Cosa fare:
a - Elenca gli atti che, secondo la norma, le amministrazioni o i gestori competenti devono comunicare entro trenta giorni.
b - Prosegui la norma sugli assensi tra amministrazioni pubbliche, partendo dopo l'ultima frase riportata.

Testo fornito:
####

La norma così recita:

1. Nei casi in cui è prevista l'acquisizione di assensi, concerti o nulla osta comunque denominati di amministrazioni pubbliche e di gestori di beni o servizi pubblici, per l'adozione di provvedimenti normativi e amministrativi di competenza di altre amministrazioni pubbliche, le amministrazioni o i gestori competenti comunicano il proprio assenso, concerto o nulla osta entro trenta giorni dal ricevimento dello schema di provvedimento, corredato della relativa documentazione, da parte dell'amministrazione procedente. Il termine è interrotto qualora l'amministrazione o il gestore che deve rendere il proprio assenso, concerto o nulla osta rappresenti esigenze istruttorie o richieste di modifica, motivate e formulate in modo puntuale nel termine stesso. In tal caso, l'assenso, il concerto o il nulla osta è reso nei successivi trenta giorni dalla ricezione degli elementi istruttori o dello schema di provvedimento; non sono ammesse ulteriori interruzioni di termini.

####

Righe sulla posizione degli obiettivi
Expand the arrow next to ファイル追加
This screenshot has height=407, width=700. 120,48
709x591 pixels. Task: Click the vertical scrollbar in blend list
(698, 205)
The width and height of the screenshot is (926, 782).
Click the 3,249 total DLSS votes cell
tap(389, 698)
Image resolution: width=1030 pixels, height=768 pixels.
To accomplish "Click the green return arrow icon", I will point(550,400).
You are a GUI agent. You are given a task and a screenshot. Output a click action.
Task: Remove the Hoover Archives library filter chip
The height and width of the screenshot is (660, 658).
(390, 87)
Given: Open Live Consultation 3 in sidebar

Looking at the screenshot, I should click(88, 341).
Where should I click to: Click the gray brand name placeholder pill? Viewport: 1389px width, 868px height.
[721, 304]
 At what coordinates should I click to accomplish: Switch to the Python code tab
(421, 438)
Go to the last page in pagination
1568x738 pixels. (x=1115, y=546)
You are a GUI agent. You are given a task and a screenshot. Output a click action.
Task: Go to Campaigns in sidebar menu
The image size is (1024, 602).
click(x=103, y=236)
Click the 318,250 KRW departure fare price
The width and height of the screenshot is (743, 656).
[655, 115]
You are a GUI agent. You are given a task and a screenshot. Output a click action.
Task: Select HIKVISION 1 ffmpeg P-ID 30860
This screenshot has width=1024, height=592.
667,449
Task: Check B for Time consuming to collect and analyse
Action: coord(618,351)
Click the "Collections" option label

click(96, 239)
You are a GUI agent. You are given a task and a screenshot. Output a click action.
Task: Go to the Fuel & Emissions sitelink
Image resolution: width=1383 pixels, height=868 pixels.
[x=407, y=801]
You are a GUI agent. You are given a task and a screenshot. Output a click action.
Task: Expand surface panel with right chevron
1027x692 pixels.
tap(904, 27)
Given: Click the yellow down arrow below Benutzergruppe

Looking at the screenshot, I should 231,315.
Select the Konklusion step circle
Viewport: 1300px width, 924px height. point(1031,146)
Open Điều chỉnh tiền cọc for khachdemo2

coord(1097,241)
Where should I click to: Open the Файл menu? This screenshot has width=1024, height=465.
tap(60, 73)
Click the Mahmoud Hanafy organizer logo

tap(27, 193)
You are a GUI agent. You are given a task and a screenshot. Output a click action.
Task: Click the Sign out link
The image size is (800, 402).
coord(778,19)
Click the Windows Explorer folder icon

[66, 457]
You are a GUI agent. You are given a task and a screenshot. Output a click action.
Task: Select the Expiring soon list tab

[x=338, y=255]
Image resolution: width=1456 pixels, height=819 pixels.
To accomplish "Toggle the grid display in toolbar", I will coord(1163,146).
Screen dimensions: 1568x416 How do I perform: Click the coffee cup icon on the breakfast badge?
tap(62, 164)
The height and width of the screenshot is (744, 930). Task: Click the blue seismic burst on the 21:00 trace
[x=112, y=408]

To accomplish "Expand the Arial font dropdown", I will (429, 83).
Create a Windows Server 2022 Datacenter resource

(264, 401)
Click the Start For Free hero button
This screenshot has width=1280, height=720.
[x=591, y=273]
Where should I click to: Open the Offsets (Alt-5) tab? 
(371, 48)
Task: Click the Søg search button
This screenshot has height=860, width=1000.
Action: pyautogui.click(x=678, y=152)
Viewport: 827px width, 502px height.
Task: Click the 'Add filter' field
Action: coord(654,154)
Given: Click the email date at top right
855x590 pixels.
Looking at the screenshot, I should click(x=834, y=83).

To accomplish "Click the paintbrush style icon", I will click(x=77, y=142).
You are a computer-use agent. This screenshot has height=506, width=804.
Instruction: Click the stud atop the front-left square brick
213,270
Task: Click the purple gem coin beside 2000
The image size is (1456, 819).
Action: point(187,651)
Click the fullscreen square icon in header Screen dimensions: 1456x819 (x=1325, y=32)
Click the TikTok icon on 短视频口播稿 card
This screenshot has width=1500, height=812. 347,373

####

Esiti dei compiti:
a - assenso, concerto, nulla osta

b -
2. Decorsi i termini di cui al comma 1 senza che sia stato comunicato l'assenso, il concerto o il nulla osta, lo stesso si intende acquisito. In caso di mancato accordo tra le amministrazioni statali coinvolte nei procedimenti di cui al comma 1, il Presidente del Consiglio dei ministri, previa deliberazione del Consiglio dei ministri, decide sulle modifiche da apportare allo schema di provvedimento.

3. Le disposizioni dei commi 1 e 2 si applicano anche ai casi in cui è prevista l'acquisizione di assensi, concerti o nulla osta comunque denominati di amministrazioni preposte alla tutela ambientale, paesaggistico-territoriale, dei beni culturali e della salute dei cittadini, per l'adozione di provvedimenti normativi e amministrativi di competenza di amministrazioni pubbliche. In tali casi, ove disposizioni di legge o i provvedimenti di cui all'articolo 2 non prevedano un termine diverso, il termine entro il quale le amministrazioni competenti comunicano il proprio assenso, concerto o nulla osta è di novanta giorni dal ricevimento della richiesta da parte dell'amministrazione procedente. Decorsi i suddetti termini senza che sia stato comunicato l'assenso, il concerto o il nulla osta, lo stesso si intende acquisito.

4. Le disposizioni del presente articolo non si applicano nei casi in cui disposizioni del diritto dell'Unione europea richiedano l'adozione di provvedimenti espressi.”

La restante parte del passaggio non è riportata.